Friday, March 5, 2010

HERE IS YOUR GOVERNMENT'S FINANCIAL STATEMENT FOR THE FIRST FOUR MONTHS OF THEIR YEAR

If you are a successful business owner you probably have already studied your financial statement for the last few months to determine if there are some steps that you need to take to become more profitable. I thought you might be interested in a summary of our government's first four months.

The federal government ran a budget deficit of $434 billion in the first four months of fiscal year 2010, according to the latest estimate released by the Congressional Budget Office (CBO) on Feb. 4. (Monthly Budget Review)

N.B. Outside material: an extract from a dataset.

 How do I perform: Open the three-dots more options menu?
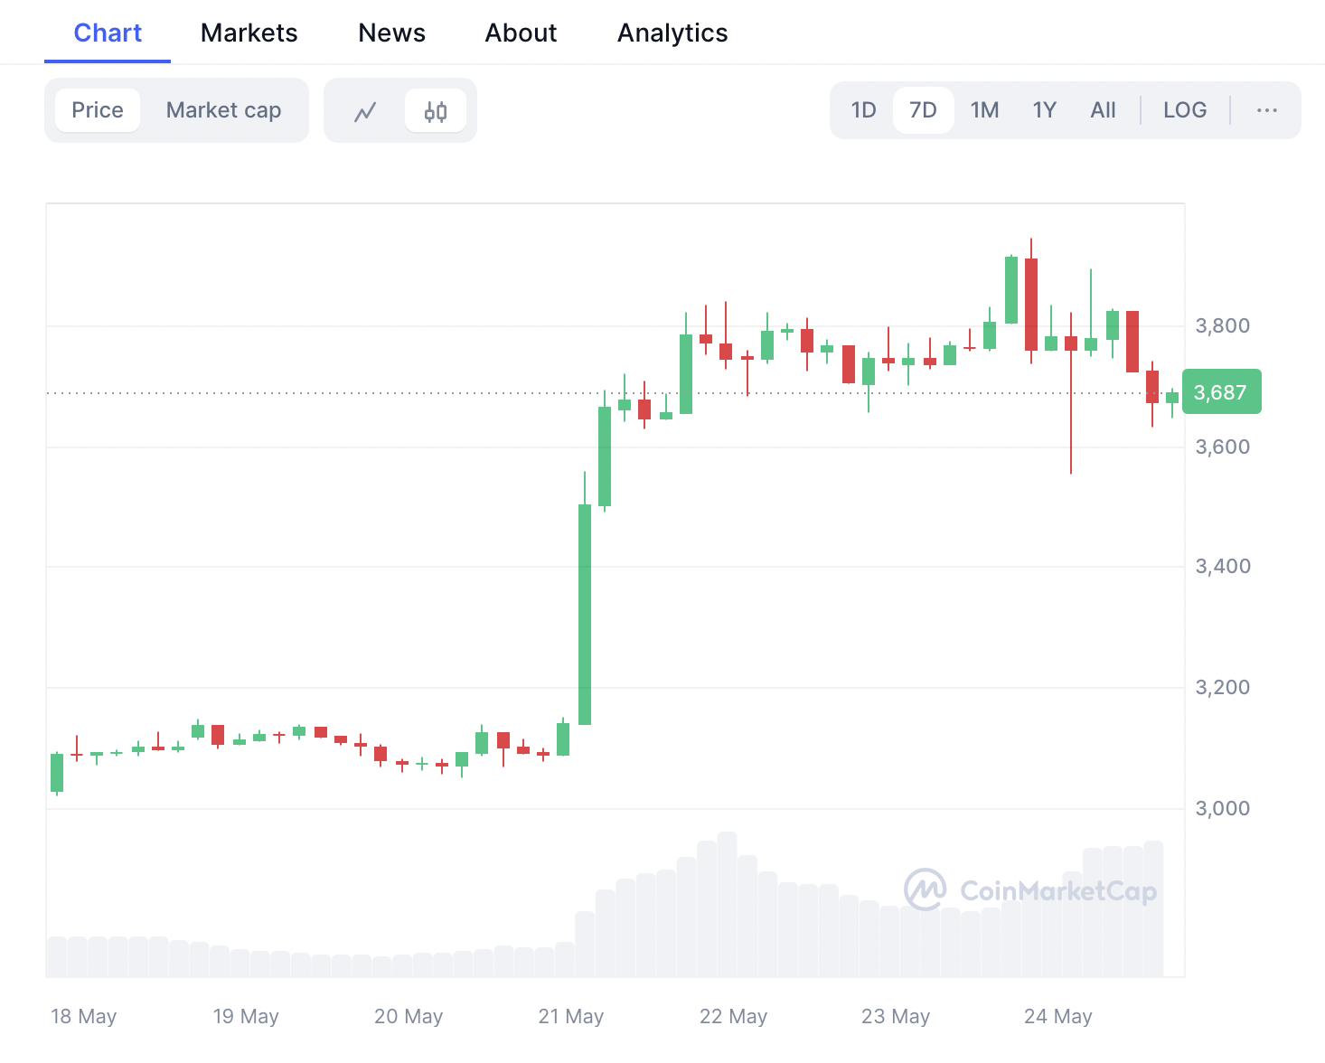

  • Outlays declined by 4% compared to the same period in FY 2009, and revenues dropped by 11%. Receipts in January were $23 billion (or 10%) lower than receipts recorded in January 2009.
  • The amount of withheld individual income and payroll taxes declined by $11 billion (or 7%), with approximately one-third of the decline attributable to provisions of the American Recovery and Reinvestment Act of 2009, CBO said.
  • Corporate receipts declined by $2 billion.
  • Overall for FY 2010, receipts were down by $83 billion (or 11%) compared to the same period in FY 2009.
  • Two-thirds of that decline resulted from lower withholding from employees' pay for income and payroll taxes.
  • Net corporate receipts declined by $18 billion (or 34%) because of a combination of higher refunds and lower payments of estimated taxes.
  • This decline “can be attributed to weak corporate profits and the effects of recent legislation that extended the period over which corporations could apply current-year losses to offset income in previous years,” CBO said.

    The budget review is available at http://www.cbo.gov/ftpdocs/110xx/doc11041/January2010MBR.pdf

If you were the owner, what changes would you make?